Мы оставляем скамейку и движемся к Петропавловке. А. все не может успокоиться. Он размахивает руками, сдвигает шляпу на затылок, нахлобучивает ее на лоб, снимает ее, снова надевает.
Проходим по деревянному мосту, идем вдоль кирпичной крепостной стены, входим в крепостные ворота. На площади перед собором несколько кучек туристов. В центре каждой кучки - экскурсовод. Его не видно, только иногда над головами показывается рука, делающая красивый указующий жест. А. идет задумавшись, глядя на булыжник, которым замощена площадь, и держа шляпу за спиной. Из ближайшей кучки выбирается тоненькая девушка с коротко подстриженными соломенными прямыми волосами.
- Сейчас мы с вами осмотрим пушку, которая стреляет в полдень, - произносит девушка. - На этом наша экскурсия окончится.
- Ниночка! - кричит А. и бросается к светловолосой девушке. Через минуту он подводит ее ко мне. Знакомимся.
- Хотите еще разочек побывать в соборе? - обращается Ниночка и к А., и ко мне одновременно.
- Хотим, - отвечает А.
- Тогда подождите меня вон там, у ограды, - говорит Ниночка и возвращается к туристам.
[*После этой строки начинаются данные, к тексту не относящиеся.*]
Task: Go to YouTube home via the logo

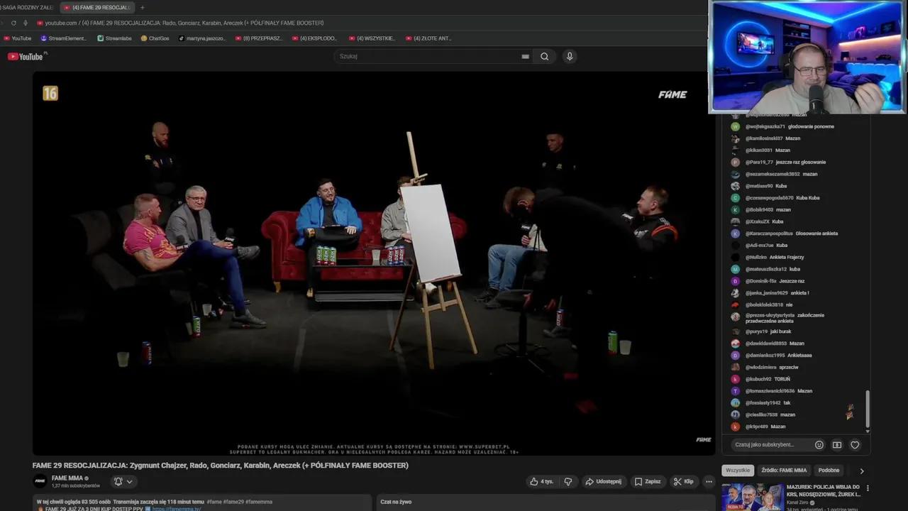Action: point(26,57)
- Итак, - продолжает А. прервавшийся разговор, - ты являешься стороной пассивной. К тебе приходят "оттуда", тебя уводят "туда", тебе показывают Петербург начала века, тебя возят в шикарной коляске, тебе поют романсы и дифирамбы тоже, в тебя уже, кажется, влюбились (и кто влюбился!), а ты для этого и пальцем о палец не ударяешь. Везет же тебе! Но берегись. Подполковник Одинцов не простит тебе твоих шалостей.
- Но откуда тебе известно, что он подполковник? - недоумеваю я.
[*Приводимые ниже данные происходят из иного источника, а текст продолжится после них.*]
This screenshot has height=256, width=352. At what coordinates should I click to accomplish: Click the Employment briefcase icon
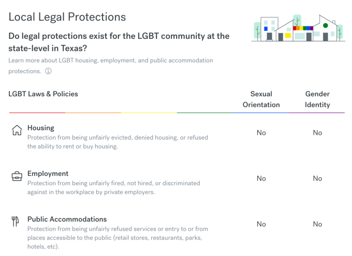17,176
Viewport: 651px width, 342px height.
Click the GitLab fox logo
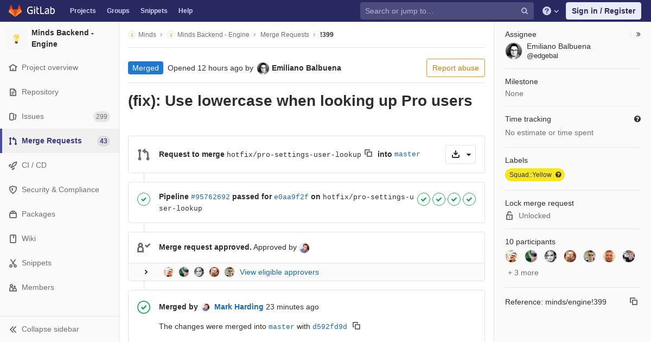[x=15, y=10]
- Да ты же мне сам только что сообщил, что, судя по погонам, он подполковник гвардии!
- Ах, да! Я уже забыл. Что-то с памятью у меня стало плохо.
- Так вот, подполковник Одинцов застрелит тебя! Просто так застрелит, "в состоянии аффекта", или вызовет на дуэль.
- Пусть вызывает! - говорю я. - В конце концов, я тоже немножко военный - лейтенант запаса. И даже стреляю сносно. Приглашу тебя в секунданты. Ты знаешь, каковы обязанности секунданта? Не знаешь. Вот то-то. Посмотри литературу, подготовься, чтобы не попасть впросак, чтобы не осрамиться.
- Но у тебя же нет пистолета!
- Зато у Одинцова наверняка имеются приличные дуэльные пистолеты: он отъявленный дуэлянт. Ксения говорила, что из-за нее он уже трижды стрелялся. Один раз кому-то ухо прострелил.
- Все это чертовски интересно! - восклицает А. и снова закуривает сигарету.
Прибегает Ниночка. Входим в совершенно пустой собор - музей уже закрылся. В окна бьют косые желтые лучи вечернего солнца. Солнечные пятна лежат на плитах пола. Тихо бродим между надгробиями российских императоров и императриц по двум не очень тихим векам российской истории. Издалека доносятся пушечная пальба, звон сабель, звон бокалов, конское ржанье, крики "ура", крики "долой", хрипы повешенных, русские протяжные песни, французская речь, матерная ругань, стук топоров, скрип уключин, взрывы самодельных бомб, церковное пение, колокольный звон, гудки паровозов, музыка духовых оркестров, скрежет железа о железо и опять пушечная пальба, и опять звон сабель, и опять звон бокалов.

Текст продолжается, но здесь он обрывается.